When development organizations empower communities to produce their own food and add value to existing resources, they contribute in building strong communities and minimize government spending to solve problems being created by externalities like environmental damage. The same applies when private companies and financial institutions provide better incomes and unlock opportunities that prevent environmental damage caused by low wages and limited sources of livelihood. Such interdependencies are rarely explored as most private companies and development agencies are obsessed with pursuing an isolated impact.
The best thing the private sector and development agencies can do is creating a socio-economic system that enables people and communities to be resilient in the face of future shocks. Dealing with COVID19 is good training for dealing with climate change which certainly presents a much bigger disaster because it cannot be cured with a vaccine-like COVID19 to limit its impact.

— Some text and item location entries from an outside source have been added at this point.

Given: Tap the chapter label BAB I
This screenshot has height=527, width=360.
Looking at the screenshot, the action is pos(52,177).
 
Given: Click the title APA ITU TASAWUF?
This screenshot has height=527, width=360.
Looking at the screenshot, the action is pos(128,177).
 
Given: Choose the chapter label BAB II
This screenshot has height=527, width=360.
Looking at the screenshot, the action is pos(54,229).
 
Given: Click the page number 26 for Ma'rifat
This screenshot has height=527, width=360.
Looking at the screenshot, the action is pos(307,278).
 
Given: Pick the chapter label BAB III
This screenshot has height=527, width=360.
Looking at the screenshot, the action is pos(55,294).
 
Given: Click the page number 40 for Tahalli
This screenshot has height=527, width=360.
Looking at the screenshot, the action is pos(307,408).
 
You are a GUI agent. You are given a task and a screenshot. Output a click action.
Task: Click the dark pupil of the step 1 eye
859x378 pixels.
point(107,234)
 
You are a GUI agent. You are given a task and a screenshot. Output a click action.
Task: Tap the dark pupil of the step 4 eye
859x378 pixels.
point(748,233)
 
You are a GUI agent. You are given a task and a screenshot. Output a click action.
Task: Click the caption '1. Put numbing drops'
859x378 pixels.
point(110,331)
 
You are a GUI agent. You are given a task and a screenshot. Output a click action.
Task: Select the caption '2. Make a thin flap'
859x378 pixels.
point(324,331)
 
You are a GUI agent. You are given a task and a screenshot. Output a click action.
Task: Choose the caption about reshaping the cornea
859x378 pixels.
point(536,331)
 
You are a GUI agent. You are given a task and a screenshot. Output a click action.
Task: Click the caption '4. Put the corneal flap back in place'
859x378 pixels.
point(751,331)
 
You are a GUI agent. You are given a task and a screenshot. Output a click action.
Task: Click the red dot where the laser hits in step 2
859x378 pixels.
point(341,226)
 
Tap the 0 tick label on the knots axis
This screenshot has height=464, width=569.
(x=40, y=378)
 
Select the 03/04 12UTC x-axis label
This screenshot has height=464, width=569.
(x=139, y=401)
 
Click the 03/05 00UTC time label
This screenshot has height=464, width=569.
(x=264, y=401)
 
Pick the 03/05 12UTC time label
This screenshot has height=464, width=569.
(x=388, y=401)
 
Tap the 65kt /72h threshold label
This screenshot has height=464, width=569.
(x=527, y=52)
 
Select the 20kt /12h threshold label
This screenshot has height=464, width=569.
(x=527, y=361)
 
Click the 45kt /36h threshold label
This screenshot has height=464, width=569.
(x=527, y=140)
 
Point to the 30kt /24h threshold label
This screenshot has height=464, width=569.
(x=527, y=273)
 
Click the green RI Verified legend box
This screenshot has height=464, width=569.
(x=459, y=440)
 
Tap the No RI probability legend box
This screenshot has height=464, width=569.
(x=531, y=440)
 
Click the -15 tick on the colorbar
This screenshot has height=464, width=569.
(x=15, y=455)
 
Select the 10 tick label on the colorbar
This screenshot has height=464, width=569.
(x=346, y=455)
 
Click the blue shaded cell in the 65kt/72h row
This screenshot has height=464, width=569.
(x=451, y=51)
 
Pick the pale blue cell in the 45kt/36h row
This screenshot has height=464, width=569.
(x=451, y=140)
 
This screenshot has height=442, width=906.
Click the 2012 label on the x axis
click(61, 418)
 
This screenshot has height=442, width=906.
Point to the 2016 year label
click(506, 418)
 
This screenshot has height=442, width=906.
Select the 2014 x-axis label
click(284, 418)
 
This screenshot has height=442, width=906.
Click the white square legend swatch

Business can still much for social good
The tendency by African countries to appeal for support to the donor world runs the risk of underestimating how much business including local businesses such as SMEs can do for social good if the system is structured in the right way. While COVID19 has shown that there is a limit to what the free market can solve when properly organized African mass food markets can solve much more than they are currently doing. As part of the private sector, agricultural markets have enabled the agriculture sector to achieve more than what the development sector has done.
Using agriculture as the main catalyst, the private sector has pulled millions of Africans out of poverty and created innovations like value chain systems that have improved many people’s lives. There is no doubt that if restructured properly post-COVID19, the private sector can become a more powerful force for social good. The private sector cannot solve all problems because there are plenty of challenges that the market cannot solve by itself. For instance, disability issues cannot be fully solved through private agricultural enterprises. To a large extent, all country’s class and social justice issues that the market is not able to solve by itself.
Some elements of the environmental crisis we are currently facing are not going to be solved solely by business behaving differently. Such issues are going to require public-policy solutions. This is where the government and the not-for-profit sector like development agencies are absolutely necessary for generating collective solutions. That will ensure Samson Mundodzi and millions of disabled people in the developing world will do not continue to remain marginalized.